→ Provided passage:
◆ ◆ ◆
Doctor or Coach? It ends up as the right prescription

Published 5:01 pm Friday, August 23, 2019

I spent last Saturday in Greenville at East Carolina Football Media Day. In addition to viewing a little bit of the team’s final scrimmage, touring the TowneBank Tower (one of the best stadium expansions I’ve ever seen!), observing ‘Meet the Pirates’ availability of players and coaches, I actually got some work done with interviews.

Funny the things you can learn when people ask the most innocent of questions. Such as that new head coach Mike Houston had ‘options’ on his future when he got out of college.

In his eight years as a head coach from Lenoir-Rhyne, to The Citadel, to James Madison (covering three states: North Carolina, South Carolina, and finally, Virginia), and compiling an 80-25 record during that time, I found it surprising that coaching football was not his first choice after he graduated from Mars Hill University.

During one-on-one interviews, Houston shared the story that he actually was a pre-med student majoring in chemistry and biology, and even applied to medical school at both ECU and UNC-Chapel Hill.

“The dean of the medical school here suggested that I get a job in the Research Triangle Park with one of the pharmaceutical companies,” he related to ‘Bonesville’ Staff Writer Al Myatt. “I could not see myself doing that. The only other thing I had thought about doing: I grew up playing sports. Football, basketball, baseball, track. I was always involved in athletics.”

Houston said he called his college football coach, Tim Clifton, and talked to him about it. Clifton suggested he give it a try and so Houston took a job teaching high school chemistry and physics and coaching football and basketball at Forbush High School in Winston-Salem. From there he went to Sky Roberson High in Asheville, and after a year at Brevard, landed at Lenoir-Rhyne.
◆ ◆ ◆
→ Data:
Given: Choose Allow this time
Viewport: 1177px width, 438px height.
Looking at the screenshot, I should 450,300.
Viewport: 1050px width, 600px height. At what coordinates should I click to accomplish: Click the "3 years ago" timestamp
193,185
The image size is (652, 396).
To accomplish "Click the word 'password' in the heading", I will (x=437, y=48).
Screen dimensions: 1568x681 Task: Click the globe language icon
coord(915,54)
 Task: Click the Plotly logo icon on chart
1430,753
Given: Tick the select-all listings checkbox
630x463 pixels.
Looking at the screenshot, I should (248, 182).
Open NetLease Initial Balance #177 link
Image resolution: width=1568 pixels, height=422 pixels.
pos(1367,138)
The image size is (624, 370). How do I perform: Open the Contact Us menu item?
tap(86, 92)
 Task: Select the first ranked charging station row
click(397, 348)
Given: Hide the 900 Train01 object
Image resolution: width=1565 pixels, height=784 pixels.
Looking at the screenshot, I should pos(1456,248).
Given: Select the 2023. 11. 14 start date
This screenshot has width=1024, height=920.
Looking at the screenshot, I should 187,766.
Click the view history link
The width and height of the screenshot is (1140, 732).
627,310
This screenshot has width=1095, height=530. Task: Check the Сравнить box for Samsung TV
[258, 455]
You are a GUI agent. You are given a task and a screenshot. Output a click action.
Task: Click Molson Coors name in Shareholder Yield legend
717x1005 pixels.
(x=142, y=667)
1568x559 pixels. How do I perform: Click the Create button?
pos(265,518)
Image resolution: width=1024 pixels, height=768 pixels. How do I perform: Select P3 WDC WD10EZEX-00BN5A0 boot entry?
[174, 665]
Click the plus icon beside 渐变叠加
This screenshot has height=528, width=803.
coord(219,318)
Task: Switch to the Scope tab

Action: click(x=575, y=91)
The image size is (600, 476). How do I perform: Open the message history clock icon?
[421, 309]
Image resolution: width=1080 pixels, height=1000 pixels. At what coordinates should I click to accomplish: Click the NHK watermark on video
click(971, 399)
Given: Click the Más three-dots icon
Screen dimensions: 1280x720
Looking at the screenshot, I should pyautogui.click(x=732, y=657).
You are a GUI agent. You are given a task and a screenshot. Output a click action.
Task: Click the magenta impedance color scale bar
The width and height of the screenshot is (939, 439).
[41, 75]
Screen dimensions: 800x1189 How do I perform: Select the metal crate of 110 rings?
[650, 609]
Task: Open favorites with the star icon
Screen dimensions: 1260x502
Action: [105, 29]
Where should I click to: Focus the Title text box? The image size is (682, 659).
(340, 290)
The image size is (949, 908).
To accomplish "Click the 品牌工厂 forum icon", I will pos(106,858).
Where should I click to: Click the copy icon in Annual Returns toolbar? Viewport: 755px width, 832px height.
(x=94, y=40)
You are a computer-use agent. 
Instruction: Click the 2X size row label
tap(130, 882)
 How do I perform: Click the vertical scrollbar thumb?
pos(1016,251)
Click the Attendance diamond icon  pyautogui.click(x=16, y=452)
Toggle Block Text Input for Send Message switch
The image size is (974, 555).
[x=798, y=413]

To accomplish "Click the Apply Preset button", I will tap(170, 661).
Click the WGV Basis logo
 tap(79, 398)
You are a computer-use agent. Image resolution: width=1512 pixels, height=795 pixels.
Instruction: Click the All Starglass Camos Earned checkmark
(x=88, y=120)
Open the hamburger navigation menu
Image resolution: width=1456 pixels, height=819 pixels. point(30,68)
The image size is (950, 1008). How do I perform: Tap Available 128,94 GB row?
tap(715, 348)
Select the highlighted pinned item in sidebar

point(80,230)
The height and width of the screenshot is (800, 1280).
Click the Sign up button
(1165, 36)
◆ ◆ ◆
→ Work order:
According to the column about Mike Houston, which two medical schools did he apply to?

→ Response to the task:
ECU and UNC-Chapel Hill